## EXERCISE BRIEF
Copy the rows below word for word, starting at the first row and ending at the row that contains "[x=397, y=266]".

## DATA LINES
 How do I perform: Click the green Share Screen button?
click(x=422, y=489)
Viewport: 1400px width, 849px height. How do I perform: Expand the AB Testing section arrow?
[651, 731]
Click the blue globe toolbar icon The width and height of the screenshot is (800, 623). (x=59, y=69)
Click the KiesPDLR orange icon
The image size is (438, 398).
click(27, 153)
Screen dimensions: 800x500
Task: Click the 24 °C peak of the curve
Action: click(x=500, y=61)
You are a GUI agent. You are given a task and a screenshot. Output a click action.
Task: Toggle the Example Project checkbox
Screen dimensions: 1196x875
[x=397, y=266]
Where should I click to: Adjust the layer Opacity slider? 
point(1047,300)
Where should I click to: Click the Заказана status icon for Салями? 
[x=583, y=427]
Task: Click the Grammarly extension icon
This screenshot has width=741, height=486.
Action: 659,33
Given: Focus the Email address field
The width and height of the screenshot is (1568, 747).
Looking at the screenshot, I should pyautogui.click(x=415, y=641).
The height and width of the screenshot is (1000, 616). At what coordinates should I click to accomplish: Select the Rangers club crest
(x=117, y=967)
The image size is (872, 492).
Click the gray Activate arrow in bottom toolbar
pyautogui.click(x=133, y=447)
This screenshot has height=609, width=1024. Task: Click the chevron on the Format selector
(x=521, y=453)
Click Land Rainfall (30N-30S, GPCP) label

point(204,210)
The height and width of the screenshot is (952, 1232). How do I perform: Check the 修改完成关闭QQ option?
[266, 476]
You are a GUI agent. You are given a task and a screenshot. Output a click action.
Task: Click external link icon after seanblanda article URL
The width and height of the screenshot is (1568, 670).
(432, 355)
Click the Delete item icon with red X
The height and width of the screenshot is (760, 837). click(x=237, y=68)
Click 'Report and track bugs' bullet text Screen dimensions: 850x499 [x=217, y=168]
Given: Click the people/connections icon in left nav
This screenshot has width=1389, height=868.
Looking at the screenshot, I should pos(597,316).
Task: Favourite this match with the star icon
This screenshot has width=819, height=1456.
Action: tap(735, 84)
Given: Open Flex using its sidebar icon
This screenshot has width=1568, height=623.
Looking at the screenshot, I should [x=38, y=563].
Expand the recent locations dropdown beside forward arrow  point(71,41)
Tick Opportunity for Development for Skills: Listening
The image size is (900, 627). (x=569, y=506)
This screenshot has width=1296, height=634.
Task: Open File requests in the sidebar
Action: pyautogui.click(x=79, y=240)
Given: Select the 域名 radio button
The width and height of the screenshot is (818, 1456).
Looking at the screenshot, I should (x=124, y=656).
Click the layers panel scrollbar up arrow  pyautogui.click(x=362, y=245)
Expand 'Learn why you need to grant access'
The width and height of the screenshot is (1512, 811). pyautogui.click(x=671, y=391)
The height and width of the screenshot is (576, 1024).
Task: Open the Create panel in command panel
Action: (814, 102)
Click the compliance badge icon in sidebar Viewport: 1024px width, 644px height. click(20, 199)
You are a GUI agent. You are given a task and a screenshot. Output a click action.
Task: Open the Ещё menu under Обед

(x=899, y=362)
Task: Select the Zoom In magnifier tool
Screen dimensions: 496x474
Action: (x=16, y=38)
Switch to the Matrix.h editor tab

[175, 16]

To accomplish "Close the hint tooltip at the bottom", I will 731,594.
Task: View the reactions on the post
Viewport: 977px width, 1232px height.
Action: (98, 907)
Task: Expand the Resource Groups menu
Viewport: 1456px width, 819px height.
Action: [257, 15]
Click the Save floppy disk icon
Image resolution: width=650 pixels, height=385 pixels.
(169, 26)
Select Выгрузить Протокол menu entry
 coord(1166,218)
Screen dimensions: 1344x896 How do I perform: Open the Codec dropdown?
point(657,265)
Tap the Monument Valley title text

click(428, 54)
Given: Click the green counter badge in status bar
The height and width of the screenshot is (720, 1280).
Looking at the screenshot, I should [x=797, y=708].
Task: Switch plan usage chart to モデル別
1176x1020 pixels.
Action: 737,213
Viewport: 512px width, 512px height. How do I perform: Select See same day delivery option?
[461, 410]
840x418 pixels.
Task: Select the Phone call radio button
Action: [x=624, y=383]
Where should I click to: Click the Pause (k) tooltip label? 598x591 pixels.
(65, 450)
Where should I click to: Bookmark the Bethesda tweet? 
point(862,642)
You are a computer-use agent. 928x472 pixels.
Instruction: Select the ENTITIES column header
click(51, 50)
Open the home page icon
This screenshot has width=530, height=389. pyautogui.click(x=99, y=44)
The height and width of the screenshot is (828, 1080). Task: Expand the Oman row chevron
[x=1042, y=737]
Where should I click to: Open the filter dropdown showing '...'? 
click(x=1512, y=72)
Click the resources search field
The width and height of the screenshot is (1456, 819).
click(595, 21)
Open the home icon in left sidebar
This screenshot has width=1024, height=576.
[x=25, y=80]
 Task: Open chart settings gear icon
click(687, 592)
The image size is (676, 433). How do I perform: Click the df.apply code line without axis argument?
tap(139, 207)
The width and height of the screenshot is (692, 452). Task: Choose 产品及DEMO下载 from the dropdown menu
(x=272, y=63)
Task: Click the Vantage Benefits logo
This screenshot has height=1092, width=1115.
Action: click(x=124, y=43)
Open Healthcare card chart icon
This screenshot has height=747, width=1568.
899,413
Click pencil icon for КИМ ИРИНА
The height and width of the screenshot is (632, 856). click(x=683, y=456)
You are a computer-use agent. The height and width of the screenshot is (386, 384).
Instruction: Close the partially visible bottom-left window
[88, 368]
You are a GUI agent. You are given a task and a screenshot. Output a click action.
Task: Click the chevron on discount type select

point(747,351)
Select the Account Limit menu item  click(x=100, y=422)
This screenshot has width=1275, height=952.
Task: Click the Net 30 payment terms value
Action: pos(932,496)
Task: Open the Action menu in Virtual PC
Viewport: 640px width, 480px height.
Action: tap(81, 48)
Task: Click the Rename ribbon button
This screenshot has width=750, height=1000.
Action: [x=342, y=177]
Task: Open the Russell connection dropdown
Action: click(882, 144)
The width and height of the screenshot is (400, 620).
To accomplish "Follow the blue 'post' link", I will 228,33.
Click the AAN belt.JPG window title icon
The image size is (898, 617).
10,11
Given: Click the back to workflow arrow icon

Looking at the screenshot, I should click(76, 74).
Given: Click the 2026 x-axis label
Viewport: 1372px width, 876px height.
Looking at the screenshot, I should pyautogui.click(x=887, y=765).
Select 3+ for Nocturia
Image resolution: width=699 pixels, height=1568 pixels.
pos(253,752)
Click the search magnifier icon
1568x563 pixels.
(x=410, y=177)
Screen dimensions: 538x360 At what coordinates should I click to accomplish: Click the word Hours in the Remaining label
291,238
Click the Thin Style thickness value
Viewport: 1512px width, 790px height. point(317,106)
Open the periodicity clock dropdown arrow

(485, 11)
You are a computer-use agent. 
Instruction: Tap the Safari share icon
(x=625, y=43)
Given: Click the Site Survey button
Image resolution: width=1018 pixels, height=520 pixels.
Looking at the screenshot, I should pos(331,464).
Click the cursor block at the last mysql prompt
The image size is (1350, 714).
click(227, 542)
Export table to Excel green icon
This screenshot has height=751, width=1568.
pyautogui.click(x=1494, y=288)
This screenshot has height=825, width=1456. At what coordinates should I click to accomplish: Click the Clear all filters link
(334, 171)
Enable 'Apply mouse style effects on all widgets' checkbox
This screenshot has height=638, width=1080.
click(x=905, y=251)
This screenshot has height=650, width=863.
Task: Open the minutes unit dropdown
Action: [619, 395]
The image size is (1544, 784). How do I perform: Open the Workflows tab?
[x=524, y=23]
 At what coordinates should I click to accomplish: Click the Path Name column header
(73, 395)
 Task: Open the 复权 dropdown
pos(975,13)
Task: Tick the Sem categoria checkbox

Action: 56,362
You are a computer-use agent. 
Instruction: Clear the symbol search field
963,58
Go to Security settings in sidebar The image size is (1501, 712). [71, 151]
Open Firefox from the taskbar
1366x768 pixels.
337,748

## REPLY
 How do I perform: Click the green Share Screen button?
click(x=422, y=489)
Viewport: 1400px width, 849px height. How do I perform: Expand the AB Testing section arrow?
[651, 731]
Click the blue globe toolbar icon The width and height of the screenshot is (800, 623). (x=59, y=69)
Click the KiesPDLR orange icon
The image size is (438, 398).
click(27, 153)
Screen dimensions: 800x500
Task: Click the 24 °C peak of the curve
Action: click(x=500, y=61)
You are a GUI agent. You are given a task and a screenshot. Output a click action.
Task: Toggle the Example Project checkbox
Screen dimensions: 1196x875
[x=397, y=266]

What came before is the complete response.